Refund Policy on Clinical Services

At Genetic Medicine Clinic we value your business, and strive to exceed your expectations!  Due to the nature of our clinical services we do not offer any refunds or returns.  With that being said, if you are unsatisfied in any way please let us know so we can ensure your experience is positive!

If you have made a payment to your account and it has been found that an overpayment was made, Genetic Medicine Clinic will issue a refund to the original credit/debit card used to make the initial payment.  All credit requests must be made by contacting our billing department or email to info@geneticmedicineclinic.com

Refunds may result from the following:

  • Overpayment
  • Duplicate Payment Received
  • Additional payments issued by the insurance carrier

Please allow 7 days for the processing of all refunds to be issued.

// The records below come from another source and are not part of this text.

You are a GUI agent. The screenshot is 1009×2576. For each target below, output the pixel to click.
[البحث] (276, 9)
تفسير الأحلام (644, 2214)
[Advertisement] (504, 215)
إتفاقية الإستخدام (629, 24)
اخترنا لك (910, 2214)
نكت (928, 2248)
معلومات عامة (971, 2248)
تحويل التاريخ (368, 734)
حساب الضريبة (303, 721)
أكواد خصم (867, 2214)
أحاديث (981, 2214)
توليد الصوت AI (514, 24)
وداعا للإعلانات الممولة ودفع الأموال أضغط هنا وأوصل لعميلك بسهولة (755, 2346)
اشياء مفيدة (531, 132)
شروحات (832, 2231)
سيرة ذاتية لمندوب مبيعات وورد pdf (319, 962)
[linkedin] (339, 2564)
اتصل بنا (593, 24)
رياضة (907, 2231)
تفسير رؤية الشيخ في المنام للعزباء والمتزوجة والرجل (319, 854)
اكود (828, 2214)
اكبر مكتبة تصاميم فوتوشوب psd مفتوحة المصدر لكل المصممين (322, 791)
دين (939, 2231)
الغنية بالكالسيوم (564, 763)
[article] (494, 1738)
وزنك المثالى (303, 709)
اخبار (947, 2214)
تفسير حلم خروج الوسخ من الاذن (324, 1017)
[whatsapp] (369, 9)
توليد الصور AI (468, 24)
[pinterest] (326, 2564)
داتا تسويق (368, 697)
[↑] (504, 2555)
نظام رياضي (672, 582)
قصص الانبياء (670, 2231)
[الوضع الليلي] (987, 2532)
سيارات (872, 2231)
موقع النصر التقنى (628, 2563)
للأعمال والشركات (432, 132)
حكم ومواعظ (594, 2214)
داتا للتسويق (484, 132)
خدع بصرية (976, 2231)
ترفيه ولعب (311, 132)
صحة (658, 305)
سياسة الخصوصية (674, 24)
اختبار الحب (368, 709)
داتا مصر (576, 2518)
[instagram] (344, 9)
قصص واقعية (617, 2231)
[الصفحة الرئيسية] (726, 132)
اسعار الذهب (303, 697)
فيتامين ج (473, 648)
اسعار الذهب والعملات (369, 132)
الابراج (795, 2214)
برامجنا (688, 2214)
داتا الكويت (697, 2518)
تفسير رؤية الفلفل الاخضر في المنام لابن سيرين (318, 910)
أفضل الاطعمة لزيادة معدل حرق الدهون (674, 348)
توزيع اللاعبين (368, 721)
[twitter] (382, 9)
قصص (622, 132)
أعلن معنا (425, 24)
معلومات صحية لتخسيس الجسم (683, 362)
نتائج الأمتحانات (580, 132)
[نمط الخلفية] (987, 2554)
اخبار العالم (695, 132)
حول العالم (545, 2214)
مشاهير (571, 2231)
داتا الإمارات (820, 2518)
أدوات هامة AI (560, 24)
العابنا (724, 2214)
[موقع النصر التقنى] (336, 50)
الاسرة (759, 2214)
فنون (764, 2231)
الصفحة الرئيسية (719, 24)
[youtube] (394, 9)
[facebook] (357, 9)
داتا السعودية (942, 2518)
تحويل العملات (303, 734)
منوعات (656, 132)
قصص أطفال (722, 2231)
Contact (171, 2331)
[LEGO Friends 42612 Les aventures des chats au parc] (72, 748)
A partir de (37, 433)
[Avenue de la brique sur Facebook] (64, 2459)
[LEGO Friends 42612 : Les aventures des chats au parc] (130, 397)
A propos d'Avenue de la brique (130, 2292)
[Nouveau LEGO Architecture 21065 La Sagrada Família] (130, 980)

Genetic Testing or Laboratory Services Refund Policy

If you have purchased genetic testing or laboratory testing through us, you have up to 2 months to provide your sample to the laboratory for testing.  If the samples are not received and testing is not initiated you will be refunded your purchase price minus a $50 fee or a $50 reactivation will apply to reactive the testing process.

If the testing is canceled prior to initiation of testing services, a refund will be given less a $50 administration fee.  If testing services are canceled after testing kits have been purchased/shipped than a 50% refund will be applied to the testing kit minus the shipping fee.

Once testing has begun on a sample, no refunds will be issued.  A sample processing fee may be assessed for the amount of sample processing that was initiated prior the cancellation.